I have long been fascinated by the fact that no study has been conducted to try to tackle this question. Until 3 years ago, that is, when The Glycemia Reduction Approaches in Diabetes: A Comparative Effectiveness Study (GRADE) was launched. Funded by the National Institute of Health (NIH)’s National Institute of Diabetes and Digestive and Kidney Diseases, GRADE is a multicenter clinical trial that is investigating which of 4 FDA-approved therapeutic agents for T2D, when combined with metformin, has the most efficacy and fewest adverse effects.1  

Study participants are randomly assigned to receive metformin along with: (1) a sulfonylurea (glimepiride); (2) a DPP-4 inhibitor (sitagliptin); (3) a GLP-1 receptor agonist (liraglutide); or (4) a long-acting insulin (glargine). These individuals will be followed for up to 7 years.

Throughout the United States, 45 sites are currently recruiting and enrolling study participants. According to the GRADE Study website (grade.bsc.gwu.edu), as of March 1, 2017, 4392 individuals have been randomly assigned to one of the study groups; the goal is a total of 5000 participants. 

Some of the inclusion criteria include: adults older than 30 who have been diagnosed with T2D for less than 10 years, have either never been on metformin or are only taking metformin, and have an HbA1c of 6.8 to 8.5%. Participants will undergo 4 follow-up visits per year for 4 to 7 years.

“What differentiates GRADE from previous studies is that it will perform a head-to-head comprehensive comparison of the most commonly used drugs over a long period of time,” observed David M. Nathan, MD, of Massachusetts General Hospital, Boston, a co-principal investigator along with John Lachin, ScD, of The George Washington University, Washington, DC. 

Dr Nathan also remarked, “In addition to determining which medications control blood glucose levels most effectively over time, we hope to examine individual factors that are associated with better or worse response to the different medications.

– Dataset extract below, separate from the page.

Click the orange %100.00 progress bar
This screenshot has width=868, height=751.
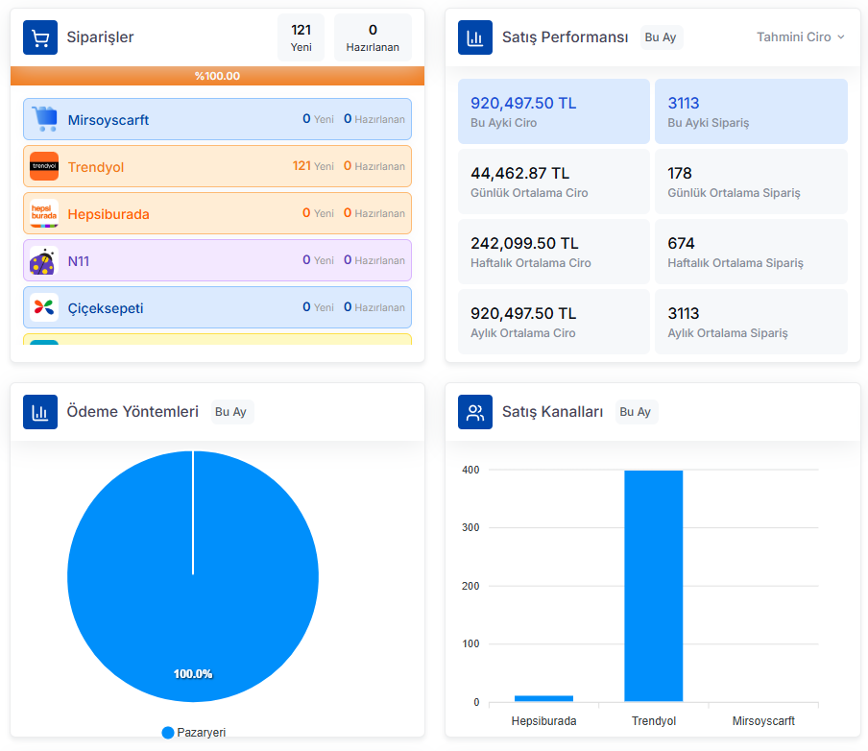click(217, 76)

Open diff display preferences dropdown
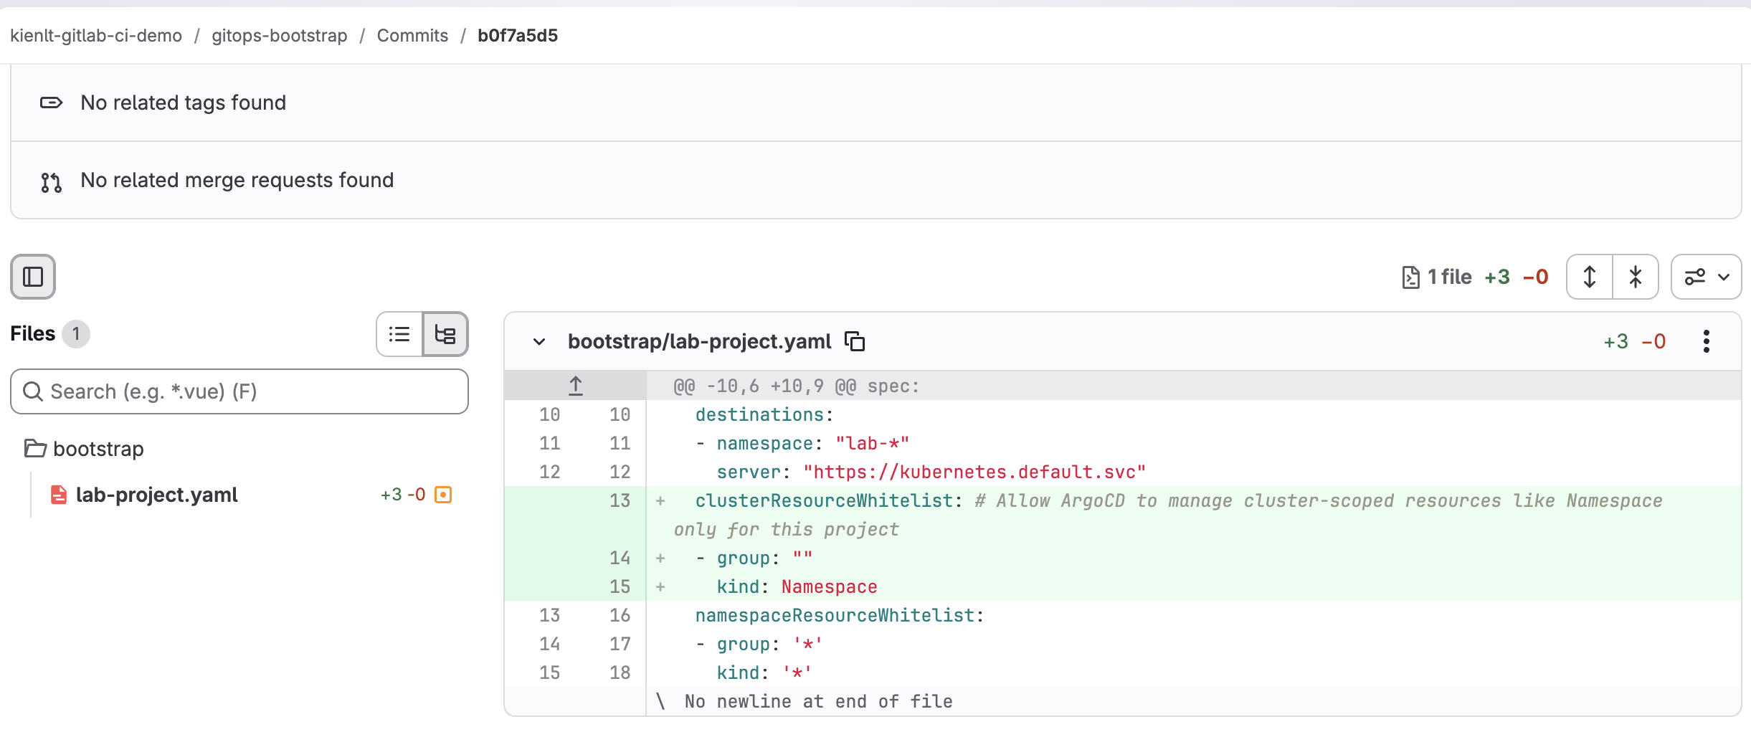1707,277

This should provide understanding of how to personalize the treatment of diabetes.”2

Randomized placebo-controlled clinical trials (RCTs) are the gold standard, and I would feel reasonably confident in stating that very few — if any — individuals would dispute their critical importance. But, much like what a photo shows is in part a function of where the person who took it was standing, RCTs provide only a certain perspective. 

While we cannot completely replicate or account for all demographics, medication regimens, and other medical conditions of patients who may end up taking a new diabetes medication, we also need other types of studies to augment our knowledge about medications at a more patient-specific level. 

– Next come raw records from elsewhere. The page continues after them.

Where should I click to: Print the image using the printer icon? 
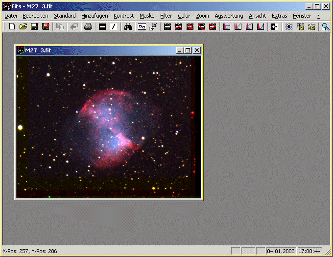tap(88, 26)
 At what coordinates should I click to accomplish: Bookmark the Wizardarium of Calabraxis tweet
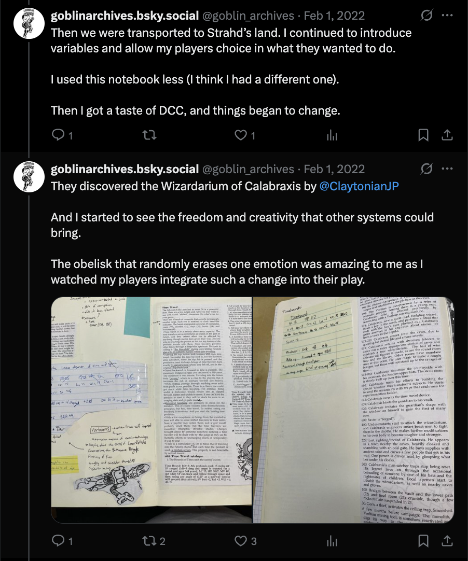(423, 541)
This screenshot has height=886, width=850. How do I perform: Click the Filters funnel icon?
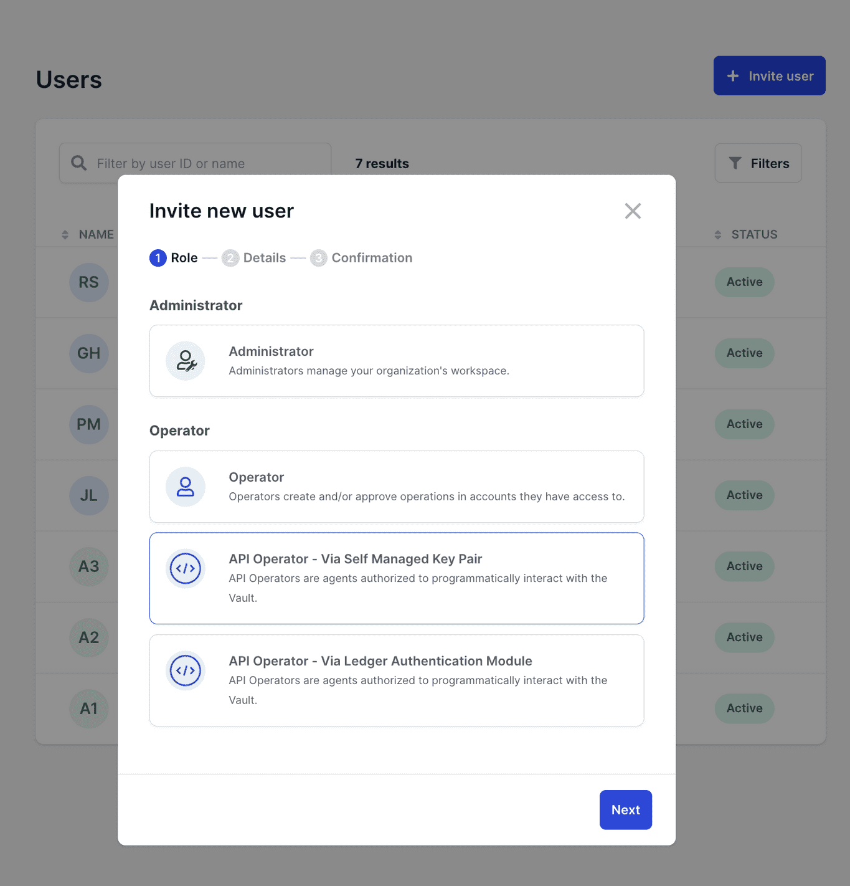click(x=735, y=163)
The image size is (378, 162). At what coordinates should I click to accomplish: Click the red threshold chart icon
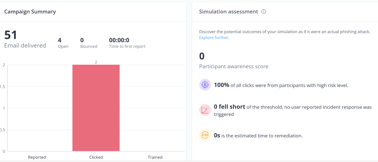click(x=205, y=110)
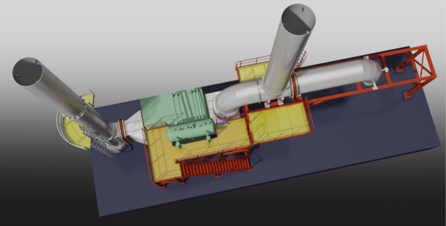Select the red flange joint at the left stack base
Viewport: 446px width, 226px height.
(x=124, y=131)
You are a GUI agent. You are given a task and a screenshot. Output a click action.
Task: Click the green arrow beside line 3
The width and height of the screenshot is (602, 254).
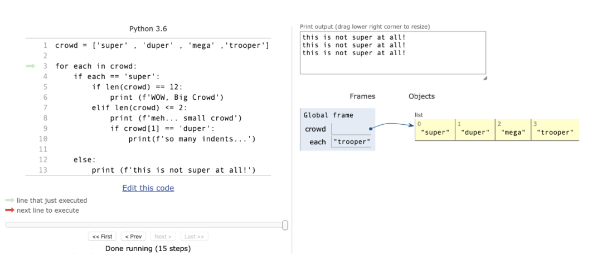tap(31, 66)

A commentary by Sheldon Greenfield, MD, delves more deeply into this concern.3 He states, “Comparative effectiveness research is, in essence, framed by asking the core question: for a doctor and a patient, what is the best treatment for that patient in terms of both benefits and harms?” 

Dr Greenfield goes on to consider whether the GRADE study is a comparative effectiveness trial — it is, and yet it isn’t. On one hand, GRADE is comparing 4 medications head-to-head. On the other, it may not have enough patients in certain, essential subgroups, such as patients who are older and have multiple chronic medical problems, especially patients with cardiovascular disease. And what about patients who are of low socioeconomic status?

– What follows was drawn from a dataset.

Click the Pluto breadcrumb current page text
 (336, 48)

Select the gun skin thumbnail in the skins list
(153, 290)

While pharmaceutical companies do not compare medications in head-to-head trials, I would definitely want to see more of these types of studies designed to help shed more light on real-world challenges such as this one. These studies can, along with randomized controlled trials, arm both the patient and the physician with substantive information that can potentially lead to both better-informed decisions and improved clinical outcomes, including enhanced quality of life.

Dr Chao is a sub-investigator with the VA San Diego GRADE Study.